* Problem requirements: Copy each of the following records word for word, without changing any character, line break, or spacing.
┌─ Dataset excerpts
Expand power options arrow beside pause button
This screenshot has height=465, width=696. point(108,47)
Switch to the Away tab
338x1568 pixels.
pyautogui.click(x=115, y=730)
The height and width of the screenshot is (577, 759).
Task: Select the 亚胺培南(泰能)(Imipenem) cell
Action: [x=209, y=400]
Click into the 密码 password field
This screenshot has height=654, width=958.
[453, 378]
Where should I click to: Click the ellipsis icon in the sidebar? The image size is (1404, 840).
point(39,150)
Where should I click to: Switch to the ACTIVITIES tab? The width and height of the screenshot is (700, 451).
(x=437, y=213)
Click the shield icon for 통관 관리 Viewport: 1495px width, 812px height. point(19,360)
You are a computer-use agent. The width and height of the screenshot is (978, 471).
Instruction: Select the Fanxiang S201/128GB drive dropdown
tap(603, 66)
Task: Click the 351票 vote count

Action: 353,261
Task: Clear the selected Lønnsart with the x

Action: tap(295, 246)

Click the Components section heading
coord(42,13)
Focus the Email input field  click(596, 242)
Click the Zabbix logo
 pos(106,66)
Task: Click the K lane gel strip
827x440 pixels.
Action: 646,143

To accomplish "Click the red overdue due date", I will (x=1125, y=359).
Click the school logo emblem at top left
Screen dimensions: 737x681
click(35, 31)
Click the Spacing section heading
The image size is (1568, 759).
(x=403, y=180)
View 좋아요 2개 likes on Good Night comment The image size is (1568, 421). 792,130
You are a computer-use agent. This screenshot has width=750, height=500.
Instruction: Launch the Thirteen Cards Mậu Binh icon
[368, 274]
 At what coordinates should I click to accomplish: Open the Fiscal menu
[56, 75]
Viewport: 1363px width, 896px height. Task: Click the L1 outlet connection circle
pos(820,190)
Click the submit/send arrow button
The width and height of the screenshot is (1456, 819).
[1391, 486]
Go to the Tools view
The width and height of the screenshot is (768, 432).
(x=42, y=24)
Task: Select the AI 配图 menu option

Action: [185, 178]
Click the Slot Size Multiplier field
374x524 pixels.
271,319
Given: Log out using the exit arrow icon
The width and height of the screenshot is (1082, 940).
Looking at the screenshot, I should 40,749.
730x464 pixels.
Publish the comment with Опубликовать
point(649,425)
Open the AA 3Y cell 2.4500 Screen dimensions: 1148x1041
└─
* Problem solution:
Expand power options arrow beside pause button
This screenshot has height=465, width=696. point(108,47)
Switch to the Away tab
338x1568 pixels.
pyautogui.click(x=115, y=730)
The height and width of the screenshot is (577, 759).
Task: Select the 亚胺培南(泰能)(Imipenem) cell
Action: [x=209, y=400]
Click into the 密码 password field
This screenshot has height=654, width=958.
[453, 378]
Where should I click to: Click the ellipsis icon in the sidebar? The image size is (1404, 840).
point(39,150)
Where should I click to: Switch to the ACTIVITIES tab? The width and height of the screenshot is (700, 451).
(x=437, y=213)
Click the shield icon for 통관 관리 Viewport: 1495px width, 812px height. point(19,360)
You are a computer-use agent. The width and height of the screenshot is (978, 471).
Instruction: Select the Fanxiang S201/128GB drive dropdown
tap(603, 66)
Task: Click the 351票 vote count

Action: 353,261
Task: Clear the selected Lønnsart with the x

Action: tap(295, 246)

Click the Components section heading
coord(42,13)
Focus the Email input field  click(596, 242)
Click the Zabbix logo
 pos(106,66)
Task: Click the K lane gel strip
827x440 pixels.
Action: 646,143

To accomplish "Click the red overdue due date", I will (x=1125, y=359).
Click the school logo emblem at top left
Screen dimensions: 737x681
click(35, 31)
Click the Spacing section heading
The image size is (1568, 759).
(x=403, y=180)
View 좋아요 2개 likes on Good Night comment The image size is (1568, 421). 792,130
You are a computer-use agent. This screenshot has width=750, height=500.
Instruction: Launch the Thirteen Cards Mậu Binh icon
[368, 274]
 At what coordinates should I click to accomplish: Open the Fiscal menu
[56, 75]
Viewport: 1363px width, 896px height. Task: Click the L1 outlet connection circle
pos(820,190)
Click the submit/send arrow button
The width and height of the screenshot is (1456, 819).
[1391, 486]
Go to the Tools view
The width and height of the screenshot is (768, 432).
(x=42, y=24)
Task: Select the AI 配图 menu option

Action: [185, 178]
Click the Slot Size Multiplier field
374x524 pixels.
271,319
Given: Log out using the exit arrow icon
The width and height of the screenshot is (1082, 940).
Looking at the screenshot, I should 40,749.
730x464 pixels.
Publish the comment with Опубликовать
point(649,425)
Open the AA 3Y cell 2.4500 Screen dimensions: 1148x1041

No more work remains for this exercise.